However, the impugned order dated 31.10.2006 passed by the Election Tribunal suffers from an irregularity. The irregularity is that in the opening paragraph of the impugned order dated 31.10.2006 it is recited that this order shall dispose of the election petition, while actually, it is not so. The order dated 31.10.2006 is only an interim order. It does not dispose of the main election petition, which shall be disposable only when the final result is announced. The order of recount dated 31.10.2006 is not the final order in the election petition. Therefore, the opening line of this order is liable to be modified to make the election petition still pending.

The impugned order dated 31.10.2006 cannot be sustained when it orders recounting of votes as a whole.
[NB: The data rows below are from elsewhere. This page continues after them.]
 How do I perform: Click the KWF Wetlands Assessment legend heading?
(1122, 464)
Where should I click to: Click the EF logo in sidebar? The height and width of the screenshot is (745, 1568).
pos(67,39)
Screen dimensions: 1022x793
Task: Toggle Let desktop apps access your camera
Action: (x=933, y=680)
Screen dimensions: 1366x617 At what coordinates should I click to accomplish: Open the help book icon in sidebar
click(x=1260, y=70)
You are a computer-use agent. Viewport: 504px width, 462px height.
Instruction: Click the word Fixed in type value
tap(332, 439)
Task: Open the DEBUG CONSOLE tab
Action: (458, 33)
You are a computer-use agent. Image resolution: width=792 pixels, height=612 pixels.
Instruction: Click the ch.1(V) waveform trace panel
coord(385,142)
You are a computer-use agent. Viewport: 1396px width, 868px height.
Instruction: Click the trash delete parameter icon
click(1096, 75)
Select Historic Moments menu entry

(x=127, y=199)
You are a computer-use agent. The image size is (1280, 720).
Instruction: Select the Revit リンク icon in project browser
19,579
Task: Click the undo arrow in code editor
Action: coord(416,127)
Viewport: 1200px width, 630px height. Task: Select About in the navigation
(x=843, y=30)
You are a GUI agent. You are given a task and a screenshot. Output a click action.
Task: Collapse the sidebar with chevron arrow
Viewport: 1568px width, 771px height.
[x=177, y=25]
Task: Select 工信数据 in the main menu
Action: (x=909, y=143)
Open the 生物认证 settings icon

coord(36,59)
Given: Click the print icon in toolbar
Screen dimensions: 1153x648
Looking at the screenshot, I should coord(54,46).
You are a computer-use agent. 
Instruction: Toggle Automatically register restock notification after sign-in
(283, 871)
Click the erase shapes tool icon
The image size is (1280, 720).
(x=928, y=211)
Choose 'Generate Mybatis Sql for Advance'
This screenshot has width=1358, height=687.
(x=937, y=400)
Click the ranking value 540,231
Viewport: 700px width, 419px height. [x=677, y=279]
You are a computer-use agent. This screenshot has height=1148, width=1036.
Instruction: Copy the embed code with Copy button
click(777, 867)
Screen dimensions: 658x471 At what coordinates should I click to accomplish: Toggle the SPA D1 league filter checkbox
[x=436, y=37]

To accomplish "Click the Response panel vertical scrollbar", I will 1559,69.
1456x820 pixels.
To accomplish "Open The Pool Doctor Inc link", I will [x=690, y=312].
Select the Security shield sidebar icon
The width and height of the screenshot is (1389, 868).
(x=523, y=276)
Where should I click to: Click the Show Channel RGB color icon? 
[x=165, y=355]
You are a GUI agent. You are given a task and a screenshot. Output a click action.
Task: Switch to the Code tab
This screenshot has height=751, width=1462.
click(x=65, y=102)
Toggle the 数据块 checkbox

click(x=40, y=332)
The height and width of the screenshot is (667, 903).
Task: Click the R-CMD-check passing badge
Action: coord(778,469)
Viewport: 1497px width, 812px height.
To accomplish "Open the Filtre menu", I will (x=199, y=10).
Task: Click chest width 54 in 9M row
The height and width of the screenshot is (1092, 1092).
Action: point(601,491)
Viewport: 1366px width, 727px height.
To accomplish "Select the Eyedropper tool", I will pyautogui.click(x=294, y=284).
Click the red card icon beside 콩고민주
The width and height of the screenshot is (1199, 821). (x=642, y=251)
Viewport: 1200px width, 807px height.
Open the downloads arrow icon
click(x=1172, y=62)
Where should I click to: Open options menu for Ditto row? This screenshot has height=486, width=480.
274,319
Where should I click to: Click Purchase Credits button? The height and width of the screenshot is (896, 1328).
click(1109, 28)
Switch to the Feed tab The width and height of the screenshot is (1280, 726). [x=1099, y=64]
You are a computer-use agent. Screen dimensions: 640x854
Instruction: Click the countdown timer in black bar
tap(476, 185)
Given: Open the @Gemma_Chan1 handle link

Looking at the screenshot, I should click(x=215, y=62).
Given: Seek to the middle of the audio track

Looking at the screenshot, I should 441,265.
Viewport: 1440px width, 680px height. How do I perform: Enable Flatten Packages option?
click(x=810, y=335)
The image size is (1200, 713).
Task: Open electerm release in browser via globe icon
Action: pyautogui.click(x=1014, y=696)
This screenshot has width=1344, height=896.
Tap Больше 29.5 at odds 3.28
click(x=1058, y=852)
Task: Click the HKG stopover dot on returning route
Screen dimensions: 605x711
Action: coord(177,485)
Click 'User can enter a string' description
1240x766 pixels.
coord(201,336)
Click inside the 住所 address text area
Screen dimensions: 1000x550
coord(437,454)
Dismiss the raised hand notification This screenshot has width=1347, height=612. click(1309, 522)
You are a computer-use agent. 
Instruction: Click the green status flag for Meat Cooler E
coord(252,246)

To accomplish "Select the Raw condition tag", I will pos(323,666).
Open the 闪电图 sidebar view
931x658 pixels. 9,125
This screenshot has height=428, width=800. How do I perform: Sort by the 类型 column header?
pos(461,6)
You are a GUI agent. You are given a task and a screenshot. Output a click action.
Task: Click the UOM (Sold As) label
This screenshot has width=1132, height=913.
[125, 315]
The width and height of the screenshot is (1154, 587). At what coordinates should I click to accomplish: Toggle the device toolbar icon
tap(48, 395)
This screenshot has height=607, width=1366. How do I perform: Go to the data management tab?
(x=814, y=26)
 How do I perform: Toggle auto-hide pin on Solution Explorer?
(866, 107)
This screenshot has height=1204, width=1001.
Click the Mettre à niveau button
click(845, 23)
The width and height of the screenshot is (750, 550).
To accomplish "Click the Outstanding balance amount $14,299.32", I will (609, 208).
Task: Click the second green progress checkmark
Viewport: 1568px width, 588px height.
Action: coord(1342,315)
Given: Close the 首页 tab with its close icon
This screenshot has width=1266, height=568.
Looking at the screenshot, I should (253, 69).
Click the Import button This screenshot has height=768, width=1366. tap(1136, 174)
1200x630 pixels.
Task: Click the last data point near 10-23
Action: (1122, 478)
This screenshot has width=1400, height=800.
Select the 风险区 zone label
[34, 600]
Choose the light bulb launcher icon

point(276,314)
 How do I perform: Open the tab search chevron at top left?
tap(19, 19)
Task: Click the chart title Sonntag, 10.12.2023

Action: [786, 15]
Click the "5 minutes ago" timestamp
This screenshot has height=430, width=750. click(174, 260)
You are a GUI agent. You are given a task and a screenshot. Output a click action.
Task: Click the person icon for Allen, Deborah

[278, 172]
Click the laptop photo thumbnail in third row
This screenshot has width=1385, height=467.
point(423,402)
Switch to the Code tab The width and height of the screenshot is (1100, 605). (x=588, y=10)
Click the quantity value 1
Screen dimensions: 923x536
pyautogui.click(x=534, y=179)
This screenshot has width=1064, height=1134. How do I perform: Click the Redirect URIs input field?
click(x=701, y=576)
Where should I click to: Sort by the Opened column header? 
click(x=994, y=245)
The only issue before the learned Election Tribunal was whether 34 votes have been cancelled illegally, for which the Election Tribunal passed the order of recounting. Therefore, since the allegation was limited only to illegal cancellation of 34 votes, therefore, recounting of votes was also to be confined only to 34 cancelled votes and not to all the votes polled in the election process held on 29.6.2003. The learned Election Tribunal is required to examine only 34 votes cancelled by the Returning Officer at the time of original counting inorder to find out whether these votes were cancelled illegally or rightly.

In view of the discussion held above, the impugned order passed by the learned Election Tribunal is modified only to the extent that the impugned order is not a final order, it is only an interim order. Secondly, the recounting of votes shall take place only of 34 cancelled votes, in order to examine whether the votes have been cancelled wrongly or rightly. Since, respondent No.1 has given up all other allegations, therefore, the remaining votes are not to be recounted by the Election Tribunal.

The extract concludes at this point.